In total, there were thirty reincarnations where Mahamoggallana and Sariputra had lived together. They were often brothers, friends, Ministers of one another or disciples and spiritual teachers of one another. In the 525th Jataka, Sariputra is the son and Mahamoggallana the general of the royal Bodhisattva. When the Buddha was reborn as Sakka, King of Gods, Sariputra and Mahamoggallana were the moon and the sun god respectively, analogous to their roles as the two chief disciples of Gautama Buddha. In the Jataka stories, both Mahamoggallana and Sariputra are seen to traverse all the heights and depths of Samsara, sometimes playing quite inferior parts in relation to the main figures of the respective stories. In most cases the difference in status between the pair is larger than the degree in which their level of rebirth is lower. There is less difference in status when their rebirth is at a higher realm. When reborn as animals, being born in equal species four times, all of them as swans. In most cases, Sariputra was born in a higher species of animals. Sariputra and Mahamoggalana were respectively born as snake and rat, snake and jackal, and man and jackal. When born as humans in worldly careers, Sariputra was invariably in a higher position: as a royal prince and royal minister, royal minister and son of a slave, charioteer of the royal Bodhisattva and charioteer of king Ananda (J. 151). In one instance, Mahamoggallana was the moon god and Sariputra a wise ascetic Narada. However, when both are ascetics or deities, they are mostly of equal states. In one case, Sariputra was only the moon god and Mahamoggallana the superior sun god; once Sariputra was the king of the Nagas (serpent deities) and Mahaoggallana the king of their foes, the Supannas (mythical birds of deity status).

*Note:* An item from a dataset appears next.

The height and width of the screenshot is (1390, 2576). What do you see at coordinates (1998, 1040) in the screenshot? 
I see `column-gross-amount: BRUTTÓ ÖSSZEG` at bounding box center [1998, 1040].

The only instance in which Mahamoggallana appears in the Jatakas without Sariputra, is a reincarnation in which he holds the office of Sakka, King of Gods. In Majjhima Nikaya 37, Mahamoggallana admonishes one of his successors to that office. At that time, as Sakka, he also appeared on the earthly realms to a scrooge in order to urge on him the virtue of charity and thus to lead him to a better rebirth. However in another life, when Sariputra and Mahamoggallana lived on earth, they were stingy businessmen who buried substantial sums of money. After their deaths, they were reborn close to their buried treasure, but as a snake and a rat.